Notice too, per helpers.h, that the prototype for search is:

bool search(int value, int values[], int n);

And the prototype for sort is:

void sort(int values[], int n);

Both functions take an array, values, as one of their arguments as well as an integer, n, the size of that array. That’s because, when passing an array to a function, you have to pass in its size separately; you can’t infer an array’s size from the array itself.

Specification

Complete the implementation of find by completing the implementation of search and sort in helpers.c.

  • Your implementation must return false immediately if n is non-positive.

  • Your implementation must return true if value is in values and false if value is not in values.

  • The running time of your implementation must be in O(log n).

  • You may not alter the function’s declaration. Its prototype must remain:

    bool search(int value, int values[], int n);

sort

  • Your implemenation must sort, from smallest to largest, the array of numbers that it’s passed.

  • The running time of your implementation must be in O(n2), where n is the array’s size.
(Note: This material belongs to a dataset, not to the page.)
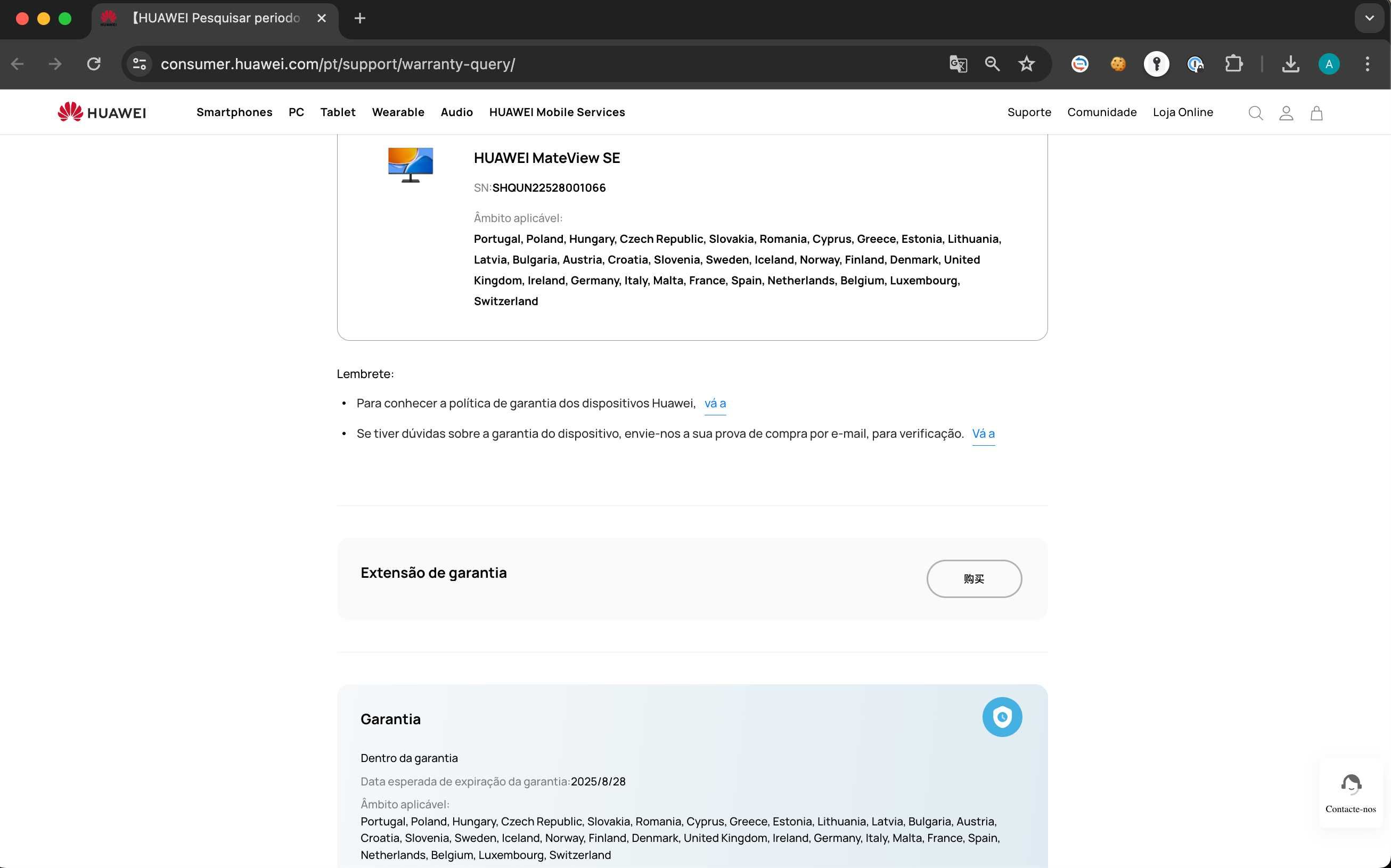Image resolution: width=1391 pixels, height=868 pixels.
Task: Navigate to Wearable menu item
Action: pyautogui.click(x=398, y=112)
  • You may not alter the function’s declaration. Its prototype must remain:

    void sort(int values[], int n);

Walkthroughs

Usage

Your program should behave per the examples below. Assumed that the underlined text is what some user has typed. (^d represents the ctrl-d character described above)

$ ./find 42
50
43
^d
Didn't find needle in haystack.

$ ./find 42
50
42
^d
Found needle in haystack!

Testing

When ready to check the correctness of your program, try running the command below.

./generate 1000 50 | ./find 127

Because one of the numbers outputted by generate, when seeded with 50, is 127, your code should find that "needle"! By contrast, try running the command below as well.

./generate 1000 50 | ./find 128

Because 128 is not among the numbers outputted by generate, when seeded with 50, your code shouldn’t find that needle. Best to try some other tests as well, as by running generate with some seed, taking a look at its output, then piping that same output to find, looking for a "needle" you know to be among the "hay".

Incidentally, note that main in find.c is written in such a way that find returns 0 if the needle is found, else it returns 1. You can check the so-called "exit code" with which main returns by executing

echo $?

after running some other command. For instance, assuming your implementation of search is correct, if you run

./generate 1000 50 | ./find 127
echo $?

you should see 0, since 127 is, again, among the 1,000 numbers outputted by generate when seeded with 50, and so search (written by you) should return true, in which case main (written by us) should return (i.e., exit with) 0. By contrast, assuming your implementation of search is correct, if you run

./generate 1000 50 | ./find 128
echo $?

you should see 1, since 128 is, again, not among the 1,000 numbers outputted by generate when seeded with 50, and so search (written by you) should return false, in which case main (written by us) should return (i.e., exit with) 1. Make sense?

check50

check50 cs50/2017/x/find/less

Staff’s Solution

~cs50/pset3/find

Hints

Before you implement search in O(log n) time, you might want to implement it temporarily in O(n) time, as with linear search, if only because it’s a bit easier to get right. That way, you can move on to sort, knowing that search already works. And once sort works, you can go back and re-implement search in O(log n) time, as with binary search. Just remember to!

Ultimately, you are welcome to implement search iteratively (with a loop) or recursively (wherein a function calls itself). If you pursue the latter, though, know that you may not change our declaration of search, but you may write a new, recursive function (that perhaps takes different parameters) that search itself calls.

For sort, odds are you’ll want to implement bubble sort, selection sort, or insertion sort! Just realize that there’s no one "right" way to implement any of those algorithms; variations abound. In fact, you’re welcome to improve upon them as you see fit, so long as your implementation remains in O(n2). Although you may not alter our declaration of sort, you’re welcome to define your own function(s) in helpers.c that sort itself may then call.

We leave it to you to determine how best to test your implementation of search and sort. But don’t forget that eprintf is your friend while debugging! And don’t forget that you can generate the same sequence of pseudorandom numbers again and again by explicitly specifying generate's seed.

FAQs

None so far! Reload this page periodically to check if any arise!

Changelog

  • 2017-03-09

    • Clarified usage.

  • 2016-09-21

    • Update to search walkthrough

  • 2016-09-17

    • Corrected "non-negative" to "non-positive."

    • Clarified that the prototype of search cannot be alterered either.

  • 2016-09-16

    • Initial release.